*Work task*: Lines that include the string "comment" are the ones to copy from the entries below.

Stored records:

╔══

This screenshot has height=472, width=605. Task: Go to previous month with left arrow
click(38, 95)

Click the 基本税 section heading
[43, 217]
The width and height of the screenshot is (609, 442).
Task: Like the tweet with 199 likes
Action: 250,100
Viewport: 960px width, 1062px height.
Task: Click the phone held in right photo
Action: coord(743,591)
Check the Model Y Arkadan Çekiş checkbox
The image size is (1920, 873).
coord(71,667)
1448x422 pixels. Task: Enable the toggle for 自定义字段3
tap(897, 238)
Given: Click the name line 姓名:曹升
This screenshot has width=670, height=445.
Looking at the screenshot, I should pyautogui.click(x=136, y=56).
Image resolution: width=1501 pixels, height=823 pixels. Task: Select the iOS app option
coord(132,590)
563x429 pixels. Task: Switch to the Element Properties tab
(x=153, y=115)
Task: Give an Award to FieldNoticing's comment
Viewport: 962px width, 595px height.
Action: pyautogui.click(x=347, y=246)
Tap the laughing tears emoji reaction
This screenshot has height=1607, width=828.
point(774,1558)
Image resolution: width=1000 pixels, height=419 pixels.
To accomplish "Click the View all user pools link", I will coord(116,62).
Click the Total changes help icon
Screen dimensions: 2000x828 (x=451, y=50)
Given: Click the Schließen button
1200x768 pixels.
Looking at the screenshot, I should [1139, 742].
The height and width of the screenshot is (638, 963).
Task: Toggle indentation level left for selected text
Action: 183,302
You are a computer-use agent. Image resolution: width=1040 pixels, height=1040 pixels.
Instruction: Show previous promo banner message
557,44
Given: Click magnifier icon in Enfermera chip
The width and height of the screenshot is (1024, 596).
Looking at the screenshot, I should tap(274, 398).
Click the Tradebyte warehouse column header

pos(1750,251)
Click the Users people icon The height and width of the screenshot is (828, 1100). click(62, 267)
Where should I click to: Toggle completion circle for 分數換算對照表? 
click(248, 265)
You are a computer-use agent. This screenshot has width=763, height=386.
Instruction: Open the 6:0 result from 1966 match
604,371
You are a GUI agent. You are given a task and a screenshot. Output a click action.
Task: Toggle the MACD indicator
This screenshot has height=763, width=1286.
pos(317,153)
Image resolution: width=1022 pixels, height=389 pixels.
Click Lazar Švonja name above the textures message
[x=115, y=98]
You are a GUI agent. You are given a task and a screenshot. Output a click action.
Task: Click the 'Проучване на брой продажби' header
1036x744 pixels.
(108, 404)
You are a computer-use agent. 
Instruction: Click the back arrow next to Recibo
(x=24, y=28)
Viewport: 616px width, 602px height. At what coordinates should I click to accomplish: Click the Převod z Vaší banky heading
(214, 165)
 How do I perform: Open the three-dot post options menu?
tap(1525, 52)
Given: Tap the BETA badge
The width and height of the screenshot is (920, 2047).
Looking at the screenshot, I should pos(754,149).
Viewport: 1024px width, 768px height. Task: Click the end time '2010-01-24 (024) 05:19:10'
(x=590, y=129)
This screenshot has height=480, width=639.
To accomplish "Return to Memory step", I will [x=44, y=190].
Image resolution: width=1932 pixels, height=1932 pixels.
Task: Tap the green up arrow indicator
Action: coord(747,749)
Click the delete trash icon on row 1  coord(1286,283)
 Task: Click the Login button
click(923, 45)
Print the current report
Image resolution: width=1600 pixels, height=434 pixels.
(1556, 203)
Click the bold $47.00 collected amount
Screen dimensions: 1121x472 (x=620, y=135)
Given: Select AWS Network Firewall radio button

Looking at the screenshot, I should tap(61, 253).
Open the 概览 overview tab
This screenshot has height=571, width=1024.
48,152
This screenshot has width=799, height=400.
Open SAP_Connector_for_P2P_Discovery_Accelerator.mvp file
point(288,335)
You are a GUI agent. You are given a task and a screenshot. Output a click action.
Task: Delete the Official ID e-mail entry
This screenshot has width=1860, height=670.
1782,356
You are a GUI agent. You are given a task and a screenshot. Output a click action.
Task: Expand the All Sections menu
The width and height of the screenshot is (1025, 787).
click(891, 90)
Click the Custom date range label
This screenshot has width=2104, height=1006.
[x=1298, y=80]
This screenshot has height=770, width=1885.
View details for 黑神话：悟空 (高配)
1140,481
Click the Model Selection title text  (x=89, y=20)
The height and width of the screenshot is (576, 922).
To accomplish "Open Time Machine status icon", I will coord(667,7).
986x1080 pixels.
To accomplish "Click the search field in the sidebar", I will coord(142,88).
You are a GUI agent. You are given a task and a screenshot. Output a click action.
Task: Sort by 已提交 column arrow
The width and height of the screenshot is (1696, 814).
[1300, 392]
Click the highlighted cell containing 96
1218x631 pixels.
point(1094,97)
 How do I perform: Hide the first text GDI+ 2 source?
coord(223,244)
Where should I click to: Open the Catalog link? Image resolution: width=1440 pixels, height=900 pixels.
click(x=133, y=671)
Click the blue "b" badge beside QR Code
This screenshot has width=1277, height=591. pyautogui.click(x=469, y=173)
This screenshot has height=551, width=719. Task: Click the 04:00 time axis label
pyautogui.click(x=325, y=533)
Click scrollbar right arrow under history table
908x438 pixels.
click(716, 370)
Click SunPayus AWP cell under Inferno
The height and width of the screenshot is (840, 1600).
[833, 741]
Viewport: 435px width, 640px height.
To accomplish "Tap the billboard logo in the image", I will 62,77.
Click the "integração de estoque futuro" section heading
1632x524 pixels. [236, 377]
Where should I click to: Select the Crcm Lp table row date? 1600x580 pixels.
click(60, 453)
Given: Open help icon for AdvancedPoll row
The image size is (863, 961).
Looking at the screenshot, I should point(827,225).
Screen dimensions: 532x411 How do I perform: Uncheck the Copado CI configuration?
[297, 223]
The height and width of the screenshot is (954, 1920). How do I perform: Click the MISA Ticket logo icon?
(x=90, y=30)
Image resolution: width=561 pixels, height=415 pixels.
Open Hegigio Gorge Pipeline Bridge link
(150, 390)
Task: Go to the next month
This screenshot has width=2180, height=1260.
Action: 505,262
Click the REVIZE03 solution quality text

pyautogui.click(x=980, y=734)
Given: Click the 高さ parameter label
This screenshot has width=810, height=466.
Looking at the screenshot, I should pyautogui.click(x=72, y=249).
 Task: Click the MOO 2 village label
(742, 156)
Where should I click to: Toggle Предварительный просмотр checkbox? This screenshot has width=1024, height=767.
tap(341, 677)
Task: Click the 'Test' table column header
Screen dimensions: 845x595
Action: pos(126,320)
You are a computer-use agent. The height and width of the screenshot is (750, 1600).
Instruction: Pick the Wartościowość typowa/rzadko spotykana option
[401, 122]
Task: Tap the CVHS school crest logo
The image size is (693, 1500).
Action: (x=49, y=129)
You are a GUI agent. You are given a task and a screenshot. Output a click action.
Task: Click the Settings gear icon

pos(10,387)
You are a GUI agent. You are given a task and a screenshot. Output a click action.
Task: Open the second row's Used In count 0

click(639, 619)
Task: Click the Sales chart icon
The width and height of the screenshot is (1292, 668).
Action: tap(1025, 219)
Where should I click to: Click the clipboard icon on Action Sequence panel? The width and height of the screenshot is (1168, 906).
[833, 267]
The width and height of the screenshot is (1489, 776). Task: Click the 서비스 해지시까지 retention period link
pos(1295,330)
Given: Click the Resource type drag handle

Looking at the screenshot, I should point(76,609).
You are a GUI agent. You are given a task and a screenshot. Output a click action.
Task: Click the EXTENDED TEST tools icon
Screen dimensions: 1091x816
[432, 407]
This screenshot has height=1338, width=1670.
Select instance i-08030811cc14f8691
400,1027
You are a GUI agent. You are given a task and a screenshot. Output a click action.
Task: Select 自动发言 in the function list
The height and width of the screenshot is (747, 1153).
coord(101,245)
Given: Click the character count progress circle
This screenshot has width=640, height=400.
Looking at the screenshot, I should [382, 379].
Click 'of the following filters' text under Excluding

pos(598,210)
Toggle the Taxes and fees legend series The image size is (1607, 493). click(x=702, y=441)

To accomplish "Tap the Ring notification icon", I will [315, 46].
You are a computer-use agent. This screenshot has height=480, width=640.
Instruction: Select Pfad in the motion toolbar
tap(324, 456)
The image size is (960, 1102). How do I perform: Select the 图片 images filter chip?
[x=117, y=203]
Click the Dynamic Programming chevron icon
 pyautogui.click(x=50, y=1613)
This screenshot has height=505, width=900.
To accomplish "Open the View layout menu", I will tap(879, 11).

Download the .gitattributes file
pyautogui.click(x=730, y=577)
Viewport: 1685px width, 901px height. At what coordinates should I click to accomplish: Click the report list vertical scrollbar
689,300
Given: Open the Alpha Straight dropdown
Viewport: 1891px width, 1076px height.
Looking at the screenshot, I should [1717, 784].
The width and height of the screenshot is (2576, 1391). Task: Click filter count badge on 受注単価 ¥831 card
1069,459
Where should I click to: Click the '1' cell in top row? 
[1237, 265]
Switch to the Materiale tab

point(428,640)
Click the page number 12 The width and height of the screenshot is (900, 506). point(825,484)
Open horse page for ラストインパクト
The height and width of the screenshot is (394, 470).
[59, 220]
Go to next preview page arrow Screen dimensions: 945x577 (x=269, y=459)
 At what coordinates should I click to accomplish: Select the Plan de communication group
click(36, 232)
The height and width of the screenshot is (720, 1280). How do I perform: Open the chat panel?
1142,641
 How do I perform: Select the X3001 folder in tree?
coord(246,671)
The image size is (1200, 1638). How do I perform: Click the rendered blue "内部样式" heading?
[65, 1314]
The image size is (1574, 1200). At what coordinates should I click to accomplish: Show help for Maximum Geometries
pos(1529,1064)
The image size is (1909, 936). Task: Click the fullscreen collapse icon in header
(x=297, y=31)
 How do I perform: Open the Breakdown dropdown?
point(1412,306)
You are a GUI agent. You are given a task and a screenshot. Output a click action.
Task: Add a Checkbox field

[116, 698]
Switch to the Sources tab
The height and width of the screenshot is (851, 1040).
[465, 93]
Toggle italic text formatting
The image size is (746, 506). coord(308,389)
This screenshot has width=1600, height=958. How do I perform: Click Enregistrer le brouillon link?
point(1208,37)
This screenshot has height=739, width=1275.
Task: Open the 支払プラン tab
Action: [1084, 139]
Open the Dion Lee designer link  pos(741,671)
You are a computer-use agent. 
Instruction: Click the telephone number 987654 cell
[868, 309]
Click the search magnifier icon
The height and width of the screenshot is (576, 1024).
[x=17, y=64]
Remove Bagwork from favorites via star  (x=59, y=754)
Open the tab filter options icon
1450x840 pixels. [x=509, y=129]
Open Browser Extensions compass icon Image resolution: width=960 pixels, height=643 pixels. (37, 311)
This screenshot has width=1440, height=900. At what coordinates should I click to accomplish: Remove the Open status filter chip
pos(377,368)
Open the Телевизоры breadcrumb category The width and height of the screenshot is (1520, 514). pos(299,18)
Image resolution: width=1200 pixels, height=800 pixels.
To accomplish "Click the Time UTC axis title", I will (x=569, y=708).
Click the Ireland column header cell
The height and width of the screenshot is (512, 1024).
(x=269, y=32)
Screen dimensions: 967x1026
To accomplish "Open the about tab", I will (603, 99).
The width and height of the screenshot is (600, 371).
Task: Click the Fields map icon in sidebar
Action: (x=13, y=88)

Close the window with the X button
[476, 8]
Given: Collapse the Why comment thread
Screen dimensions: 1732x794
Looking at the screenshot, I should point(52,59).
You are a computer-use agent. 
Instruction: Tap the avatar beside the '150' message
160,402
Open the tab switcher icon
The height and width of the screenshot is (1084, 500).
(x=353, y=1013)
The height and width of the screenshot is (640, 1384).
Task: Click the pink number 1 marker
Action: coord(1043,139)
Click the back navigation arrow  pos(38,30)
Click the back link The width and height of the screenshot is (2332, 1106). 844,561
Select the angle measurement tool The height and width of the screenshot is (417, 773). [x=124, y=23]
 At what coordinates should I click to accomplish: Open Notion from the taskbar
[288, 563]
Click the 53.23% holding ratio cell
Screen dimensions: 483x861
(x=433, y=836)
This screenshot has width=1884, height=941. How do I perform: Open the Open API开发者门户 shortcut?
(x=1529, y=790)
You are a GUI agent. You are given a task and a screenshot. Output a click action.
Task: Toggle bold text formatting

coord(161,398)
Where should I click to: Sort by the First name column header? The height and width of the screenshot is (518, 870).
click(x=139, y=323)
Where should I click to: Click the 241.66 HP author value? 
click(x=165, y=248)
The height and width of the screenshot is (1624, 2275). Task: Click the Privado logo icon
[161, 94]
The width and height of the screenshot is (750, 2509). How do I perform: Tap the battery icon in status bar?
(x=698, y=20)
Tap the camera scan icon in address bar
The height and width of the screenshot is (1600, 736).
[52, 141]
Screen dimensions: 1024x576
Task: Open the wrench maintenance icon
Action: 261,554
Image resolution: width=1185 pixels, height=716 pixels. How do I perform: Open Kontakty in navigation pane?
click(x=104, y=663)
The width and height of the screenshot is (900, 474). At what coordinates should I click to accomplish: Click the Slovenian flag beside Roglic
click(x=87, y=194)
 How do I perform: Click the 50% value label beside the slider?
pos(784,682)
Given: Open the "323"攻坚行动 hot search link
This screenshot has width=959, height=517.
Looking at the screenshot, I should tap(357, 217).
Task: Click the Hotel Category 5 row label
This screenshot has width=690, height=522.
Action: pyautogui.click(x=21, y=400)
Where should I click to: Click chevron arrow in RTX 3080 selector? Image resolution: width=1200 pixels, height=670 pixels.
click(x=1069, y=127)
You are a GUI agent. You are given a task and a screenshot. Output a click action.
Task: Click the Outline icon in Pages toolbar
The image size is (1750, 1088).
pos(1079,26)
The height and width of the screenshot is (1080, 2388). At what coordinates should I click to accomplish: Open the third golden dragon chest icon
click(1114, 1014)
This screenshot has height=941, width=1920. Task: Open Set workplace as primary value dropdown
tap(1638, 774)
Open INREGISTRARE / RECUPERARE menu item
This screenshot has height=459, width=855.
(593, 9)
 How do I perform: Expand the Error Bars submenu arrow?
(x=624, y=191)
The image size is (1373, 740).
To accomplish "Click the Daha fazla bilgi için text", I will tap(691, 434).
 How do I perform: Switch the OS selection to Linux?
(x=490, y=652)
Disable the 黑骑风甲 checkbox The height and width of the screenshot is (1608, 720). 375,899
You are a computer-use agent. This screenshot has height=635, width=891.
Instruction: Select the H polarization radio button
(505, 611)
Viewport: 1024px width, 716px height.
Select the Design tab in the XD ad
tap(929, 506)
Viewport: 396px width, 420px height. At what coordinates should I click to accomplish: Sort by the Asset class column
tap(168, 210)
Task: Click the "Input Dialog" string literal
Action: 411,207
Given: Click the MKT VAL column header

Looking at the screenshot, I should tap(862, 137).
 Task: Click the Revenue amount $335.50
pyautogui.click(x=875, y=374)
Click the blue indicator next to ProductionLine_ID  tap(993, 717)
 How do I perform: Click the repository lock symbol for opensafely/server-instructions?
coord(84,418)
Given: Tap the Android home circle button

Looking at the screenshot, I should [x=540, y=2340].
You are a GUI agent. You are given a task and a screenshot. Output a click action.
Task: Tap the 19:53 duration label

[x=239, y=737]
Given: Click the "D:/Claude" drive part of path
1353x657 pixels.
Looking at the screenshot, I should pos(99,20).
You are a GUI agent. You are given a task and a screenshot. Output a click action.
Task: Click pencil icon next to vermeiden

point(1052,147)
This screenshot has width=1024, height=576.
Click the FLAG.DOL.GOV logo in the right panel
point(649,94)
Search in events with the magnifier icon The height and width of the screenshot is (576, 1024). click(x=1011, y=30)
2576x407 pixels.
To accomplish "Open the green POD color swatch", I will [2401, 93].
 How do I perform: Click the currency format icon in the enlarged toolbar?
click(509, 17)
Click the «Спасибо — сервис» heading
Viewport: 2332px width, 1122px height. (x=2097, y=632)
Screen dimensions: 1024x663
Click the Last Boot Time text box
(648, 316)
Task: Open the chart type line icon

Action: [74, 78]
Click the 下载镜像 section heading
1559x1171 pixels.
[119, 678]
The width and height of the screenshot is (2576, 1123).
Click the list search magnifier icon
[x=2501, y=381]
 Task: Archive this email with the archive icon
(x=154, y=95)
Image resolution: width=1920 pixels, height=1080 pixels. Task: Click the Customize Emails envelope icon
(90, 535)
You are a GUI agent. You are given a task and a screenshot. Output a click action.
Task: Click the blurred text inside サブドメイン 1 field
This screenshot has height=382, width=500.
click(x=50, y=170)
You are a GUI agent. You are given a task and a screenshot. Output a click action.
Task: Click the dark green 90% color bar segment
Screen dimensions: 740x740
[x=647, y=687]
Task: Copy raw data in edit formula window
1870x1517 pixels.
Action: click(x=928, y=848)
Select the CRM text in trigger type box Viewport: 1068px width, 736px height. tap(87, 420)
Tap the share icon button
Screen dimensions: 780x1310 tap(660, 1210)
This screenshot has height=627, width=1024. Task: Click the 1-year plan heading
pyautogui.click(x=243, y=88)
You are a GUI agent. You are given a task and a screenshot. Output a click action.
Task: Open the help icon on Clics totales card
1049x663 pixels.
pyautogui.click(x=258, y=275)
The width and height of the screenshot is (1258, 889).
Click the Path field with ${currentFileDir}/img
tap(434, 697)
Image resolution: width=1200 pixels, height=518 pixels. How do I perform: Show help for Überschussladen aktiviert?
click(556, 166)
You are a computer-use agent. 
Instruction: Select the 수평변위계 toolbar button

╚══

*Response*:
Task: Give an Award to FieldNoticing's comment
Given: Collapse the Why comment thread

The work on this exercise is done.